Give the lines below as a numbered list, covering the stretch from the line containing "Find the location of a particular element. Image" through the end of the lines. Skip blank lines and leave the pictures out.

(Beginning of Excerpted records)

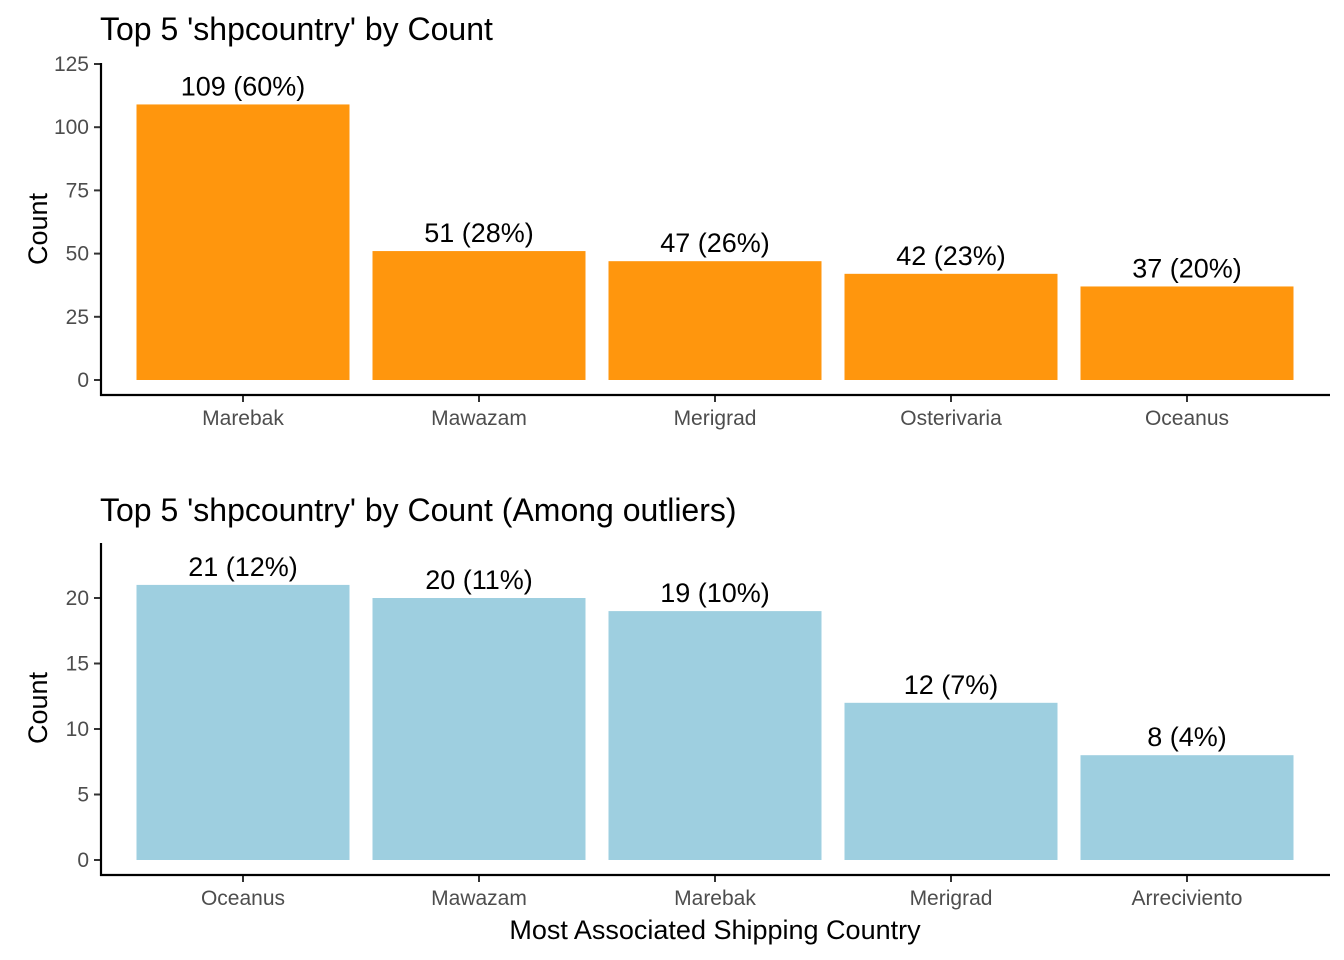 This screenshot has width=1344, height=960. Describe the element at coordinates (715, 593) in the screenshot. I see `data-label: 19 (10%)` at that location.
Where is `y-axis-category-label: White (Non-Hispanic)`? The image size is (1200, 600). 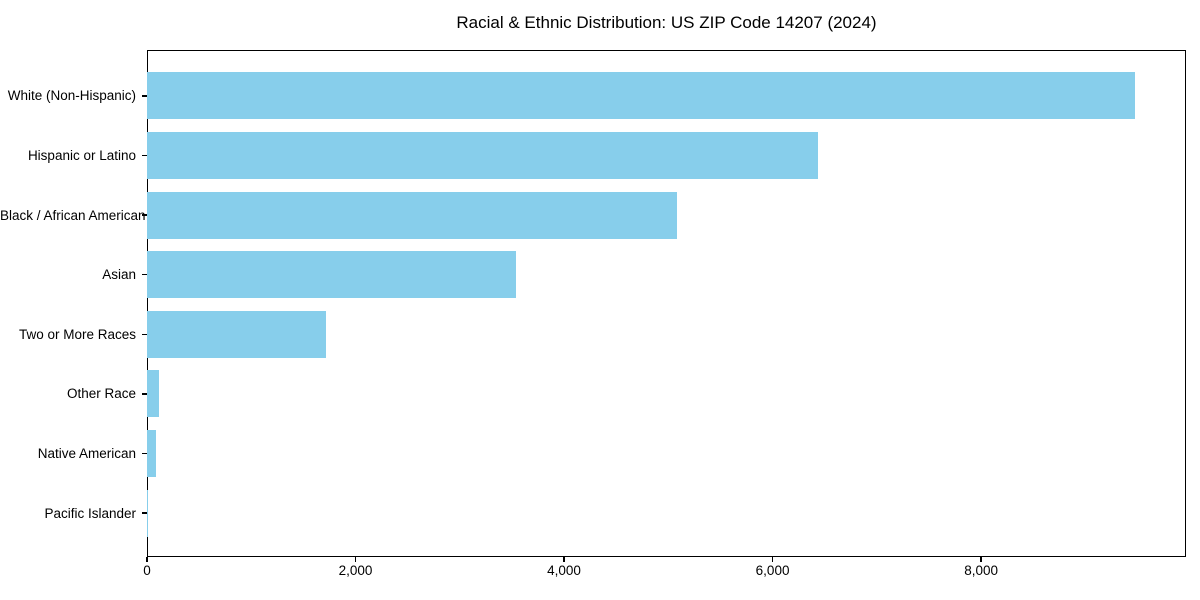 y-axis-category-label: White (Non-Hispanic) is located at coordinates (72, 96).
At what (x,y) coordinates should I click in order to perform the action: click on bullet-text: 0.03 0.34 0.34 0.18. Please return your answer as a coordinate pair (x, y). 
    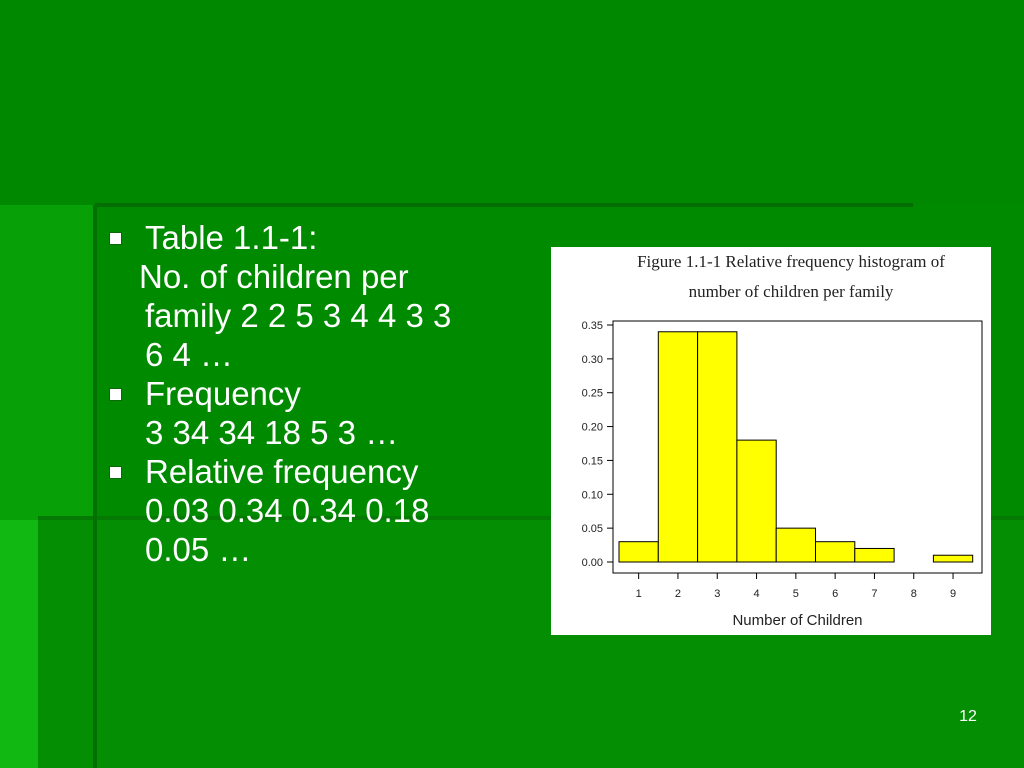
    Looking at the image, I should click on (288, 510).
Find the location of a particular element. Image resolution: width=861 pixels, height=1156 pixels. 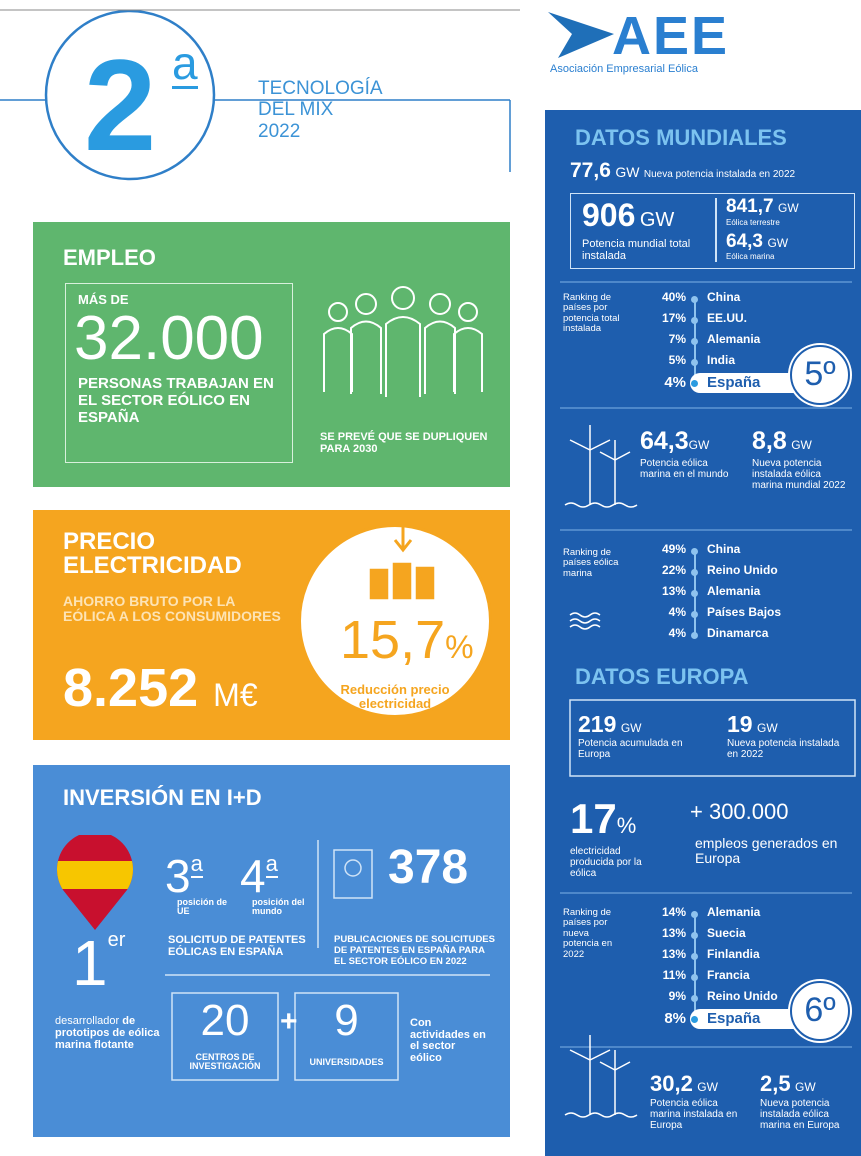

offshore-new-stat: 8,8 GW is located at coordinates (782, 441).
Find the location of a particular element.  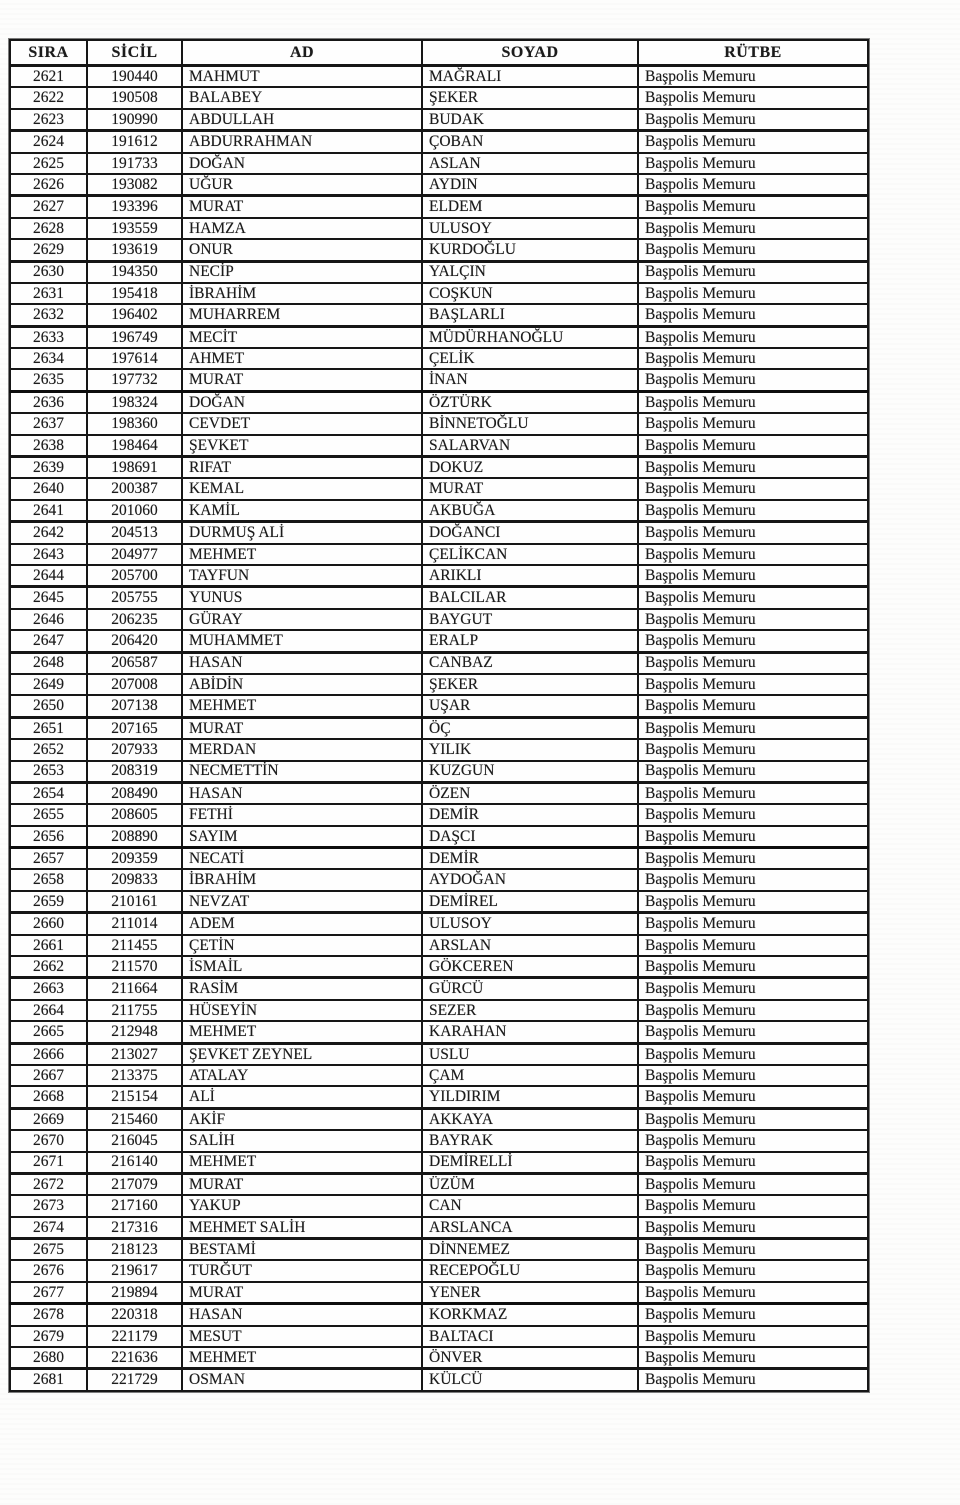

(End of Excerpted records)

◆ Worked solution
1. Find the location of a particular element. Image resolution: width=861 pixels, height=1156 pixels. 
2. offshore-new-stat: 8,8 GW is located at coordinates (782, 441).
3. Find the location of a particular element.  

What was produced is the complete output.